● **Excerpt to read**
^^^^^^^^^^^^^^^^
# skinny and tiny.



## alleyyooper (Jul 6, 2007)

On their way to the 45 anual coyte hunters convention march 23d 2010.
They cleaned up the blood and hair that is normally all over the thing.










 Al


----------



## bearhunter (Jan 30, 2009)

wonder how many she shot this year. my guess is she's a road hunter :huh:


----------



## Fallguy (Jan 23, 2004)

Never heard of airbags BEHIND the driver's head.


----------



## kdog (Mar 13, 2007)

Good one Fallguy..... :rollin:


----------



## duckp (Mar 13, 2008)

Big pipes.


----------



## papapete (Jan 2, 2005)

It might be hard to put the sneak on with that cowbell hanging.


----------



## Fallguy (Jan 23, 2004)

papapete said:


> It might be hard to put the sneak on with that cowbell hanging.


WTF! Need more cowbell!


----------



## bearhunter (Jan 30, 2009)

she's kinda cute in her own way :drunk:


----------



## MossyMO (Feb 12, 2004)

bearhunter
I do believe your monitor is stretching the pixels vertically, just a guess !!!


----------



## blhunter3 (May 5, 2007)

Fallguy said:


> Never heard of airbags BEHIND the driver's head.


They prevent wiplash.


----------



## alleyyooper (Jul 6, 2007)

You farm boys suprize me. Not one word about the fuel tank or pwer plant.
It ain't 2:00Am, closeing time either :rollin: :rollin: :rollin: .

 Al


----------



## 308 (Jul 10, 2007)

Its a John Deere!


----------



## bearhunter (Jan 30, 2009)

MossyMO said:


> bearhunter
> I do believe your monitor is stretching the pixels vertically, just a guess !!!


 :rollin: :rollin: :rollin: :bop:


----------



## kingcanada (Sep 19, 2009)

won't this affect the rotation of the earth? :laugh:


----------



## Springer (Dec 21, 2004)

I like the cow bell.


----------
^^^^^^^^^^^^^^^^
● **Records for processing**
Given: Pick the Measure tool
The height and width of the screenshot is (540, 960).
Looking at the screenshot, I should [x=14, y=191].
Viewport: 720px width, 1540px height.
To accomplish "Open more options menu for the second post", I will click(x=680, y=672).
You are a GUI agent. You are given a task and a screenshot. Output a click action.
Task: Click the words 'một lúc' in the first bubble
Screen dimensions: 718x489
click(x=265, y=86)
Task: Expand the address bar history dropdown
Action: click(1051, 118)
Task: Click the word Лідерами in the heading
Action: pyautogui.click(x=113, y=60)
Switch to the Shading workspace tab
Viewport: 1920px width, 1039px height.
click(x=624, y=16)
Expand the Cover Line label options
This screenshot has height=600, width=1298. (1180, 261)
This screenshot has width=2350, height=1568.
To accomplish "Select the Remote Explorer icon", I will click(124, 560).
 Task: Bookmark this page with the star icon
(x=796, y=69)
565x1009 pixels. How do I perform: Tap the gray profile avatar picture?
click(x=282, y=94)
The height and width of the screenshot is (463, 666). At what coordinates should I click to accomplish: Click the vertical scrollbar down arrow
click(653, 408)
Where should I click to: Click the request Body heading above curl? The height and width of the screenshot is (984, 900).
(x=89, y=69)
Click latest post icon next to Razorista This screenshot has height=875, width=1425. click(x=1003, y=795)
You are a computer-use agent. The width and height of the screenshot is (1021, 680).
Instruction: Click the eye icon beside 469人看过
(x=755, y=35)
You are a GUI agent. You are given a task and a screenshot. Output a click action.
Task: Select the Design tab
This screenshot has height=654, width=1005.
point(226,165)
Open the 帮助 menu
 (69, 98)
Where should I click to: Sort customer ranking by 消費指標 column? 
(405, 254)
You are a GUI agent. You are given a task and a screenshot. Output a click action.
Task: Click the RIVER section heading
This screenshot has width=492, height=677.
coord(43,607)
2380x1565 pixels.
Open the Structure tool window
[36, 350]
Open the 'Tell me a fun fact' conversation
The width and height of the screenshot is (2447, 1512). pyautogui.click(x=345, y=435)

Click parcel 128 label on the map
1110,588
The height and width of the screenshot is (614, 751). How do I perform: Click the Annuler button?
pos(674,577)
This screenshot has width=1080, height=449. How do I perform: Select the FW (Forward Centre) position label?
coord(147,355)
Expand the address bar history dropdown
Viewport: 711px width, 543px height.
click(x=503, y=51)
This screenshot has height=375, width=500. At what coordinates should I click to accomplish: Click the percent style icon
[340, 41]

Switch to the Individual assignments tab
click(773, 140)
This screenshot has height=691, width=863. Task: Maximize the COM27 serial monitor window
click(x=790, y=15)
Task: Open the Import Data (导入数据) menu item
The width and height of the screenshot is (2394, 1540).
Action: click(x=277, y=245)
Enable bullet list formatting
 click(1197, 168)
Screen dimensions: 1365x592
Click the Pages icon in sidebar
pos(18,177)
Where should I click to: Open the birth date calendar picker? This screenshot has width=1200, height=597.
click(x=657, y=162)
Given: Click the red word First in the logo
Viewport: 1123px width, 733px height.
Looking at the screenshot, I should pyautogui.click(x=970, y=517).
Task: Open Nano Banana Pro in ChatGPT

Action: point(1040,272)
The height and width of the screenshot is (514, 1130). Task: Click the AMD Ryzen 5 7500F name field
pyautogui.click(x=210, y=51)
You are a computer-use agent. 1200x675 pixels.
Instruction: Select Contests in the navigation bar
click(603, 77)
^^^^^^^^^^^^^^^^
● **To do**
a – Copy the forum thread from "They prevent wiplash." up to and including "either :rollin: :rollin: :rollin: .", swapping "fuel tank" for "gas tank".
b – Recast the listing, from the line with "565x1009 pixels. How" up to and including the line with "(x=755, y=35)", as a Markdown table with the columns Row and Line. Put each line's row number under Row and leave out blank lines.

● **Expected responses**
a –
They prevent wiplash.


----------



## alleyyooper (Jul 6, 2007)

You farm boys suprize me. Not one word about the gas tank or pwer plant.
It ain't 2:00Am, closeing time either :rollin: :rollin: :rollin: .

b –
| Row | Line |
|---|---|
| 1 | 565x1009 pixels. How do I perform: Tap the gray profile avatar picture? |
| 2 | click(x=282, y=94) |
| 3 | The height and width of the screenshot is (463, 666). At what coordinates should I click to accomplish: Click the vertical scrollbar down arrow |
| 4 | click(653, 408) |
| 5 | Where should I click to: Click the request Body heading above curl? The height and width of the screenshot is (984, 900). |
| 6 | (x=89, y=69) |
| 7 | Click latest post icon next to Razorista This screenshot has height=875, width=1425. click(x=1003, y=795) |
| 8 | You are a computer-use agent. The width and height of the screenshot is (1021, 680). |
| 9 | Instruction: Click the eye icon beside 469人看过 |
| 10 | (x=755, y=35) |